I read a fair amount of good books, I read some not so good ones, and I read some easy palate cleansers too, but every so often you find that one that just takes over, that makes itself the most apparent thing in your current realm of thinking. I took a step back from this passage and smiled, I was probably wide eyed as well. I took the step back and knew I had to run here and put my thoughts down, and share them with whoever decided to read them.

This is something I love about life, that no matter how much you live it, or dont for that matter, you will have moments like this. These moments can come in a large group of people, or they can come in a moment of seclusion, but the fact that they exist, that fact is what drives me forward, especially when you arent prepared for them. Some times you can have an idea of a moment, of a possible unfolding of events, of the mere existence of possibility. This will usually come about when planning a vacation, a nice get away, a meeting of people, or a reunion of old friends. These types of things usually will lead you to some kinds of state of being where youre reminded of living, reminded of what was, and spurred on to think of what can be. I love moments like that, but I love the unexpected even more.

I didnt know that I was going to come to this section of the book and forget everything around me, forget all the distractions I had going on, all the cares on my mind. For me in that moment, there was nothing but me and the book, me and the words, me and the characters. That scene was so well done that it made me want to do better, to inspire if I could.

I always tell myself that I want to write, that I want to delve into that world, but then I let something distract me for a moment or two, and I continue to dream and not do. I have to think that this is another moment of me doing what is right for me at the pace that is right for me. This is something I have always done in my life, and it has always worked out for me. There is no reason that this cannot be the same way, and as long as I am breathing, then I am in the right state to pursue this. I am slowly but surely finding my voice, finding the kind of pace I can write at, realizing that there will always be an audience that loves and hates your work. (Ill write for them both, and let them sort themselves out)

I dont feel that this is a pipe dream, I feel it is an attainable one. I do not know the manner of how it will manifest itself, and thats fine, thats part of the adventure, and I do love an adventure.
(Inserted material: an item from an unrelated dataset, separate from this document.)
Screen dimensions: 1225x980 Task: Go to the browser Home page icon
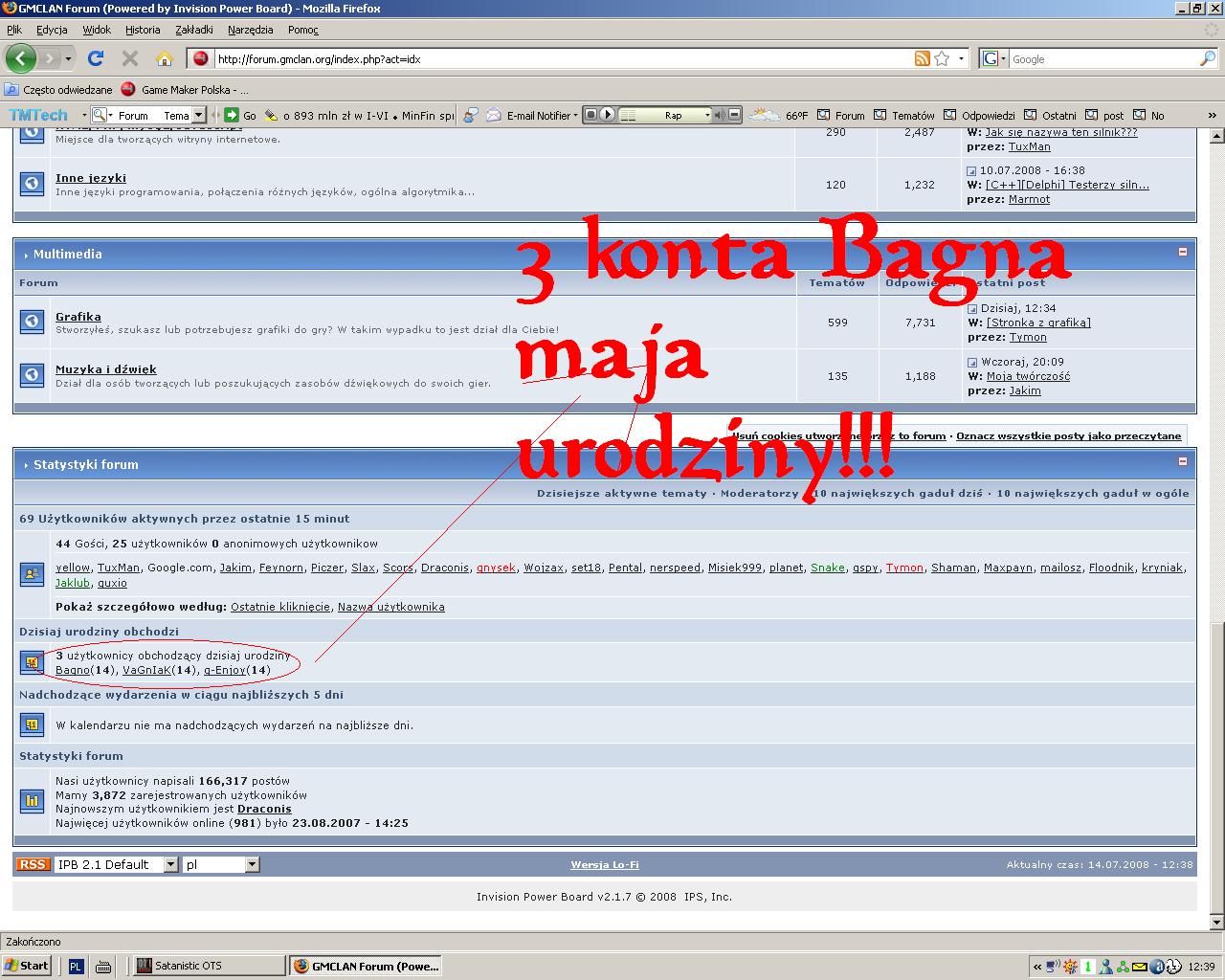point(165,58)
But why did I feel the need to write this blog entry? Well, its easy really, I was inspired by something that sat in front of me, and I know that I want to do the same for someone out there. Somewhere on this planet of ours, there is a person sitting unknowingly waiting for something I will create. This person, or people hopefully, has no idea that I have something in store for them, something that will touch their brain like only a few things can, something that will spur a reaction in them, something that will inspire them in some manner.
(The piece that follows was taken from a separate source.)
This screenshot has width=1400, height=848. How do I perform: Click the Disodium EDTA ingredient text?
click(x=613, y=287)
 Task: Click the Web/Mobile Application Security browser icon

I know I have something inside me like that, and I hope that there are many somethings like that kicking around in my brain.
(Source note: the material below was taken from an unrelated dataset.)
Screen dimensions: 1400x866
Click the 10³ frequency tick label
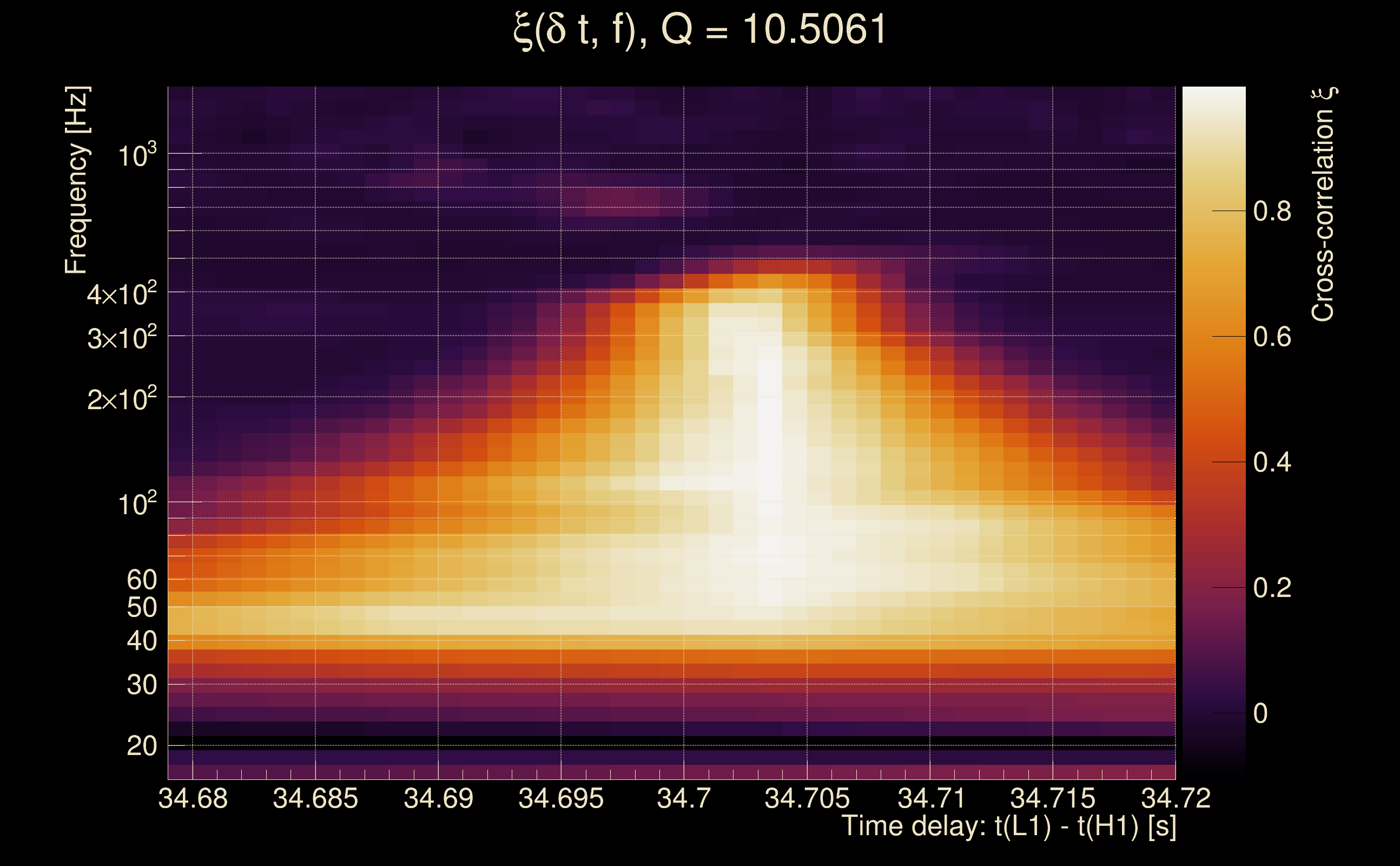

There has to be a reason I have spent a majority of my life thinking too much, over analyzing things, trying to find many meanings when there need only be one.

I know it cant just be my subconscious trying to drive me mad.

Right?

Nah, Im too sane for that, much, much too sane.

I think
VIEW 4 of 4 COMMENTS
kas:
ah shucks, thanks mister biggrin
Sep 4, 2012
melx:
You really should pursue writing. I often feel like I have an experience similar to the one that you describe when I read your journals. I just can never articulate how I feel as well as you do.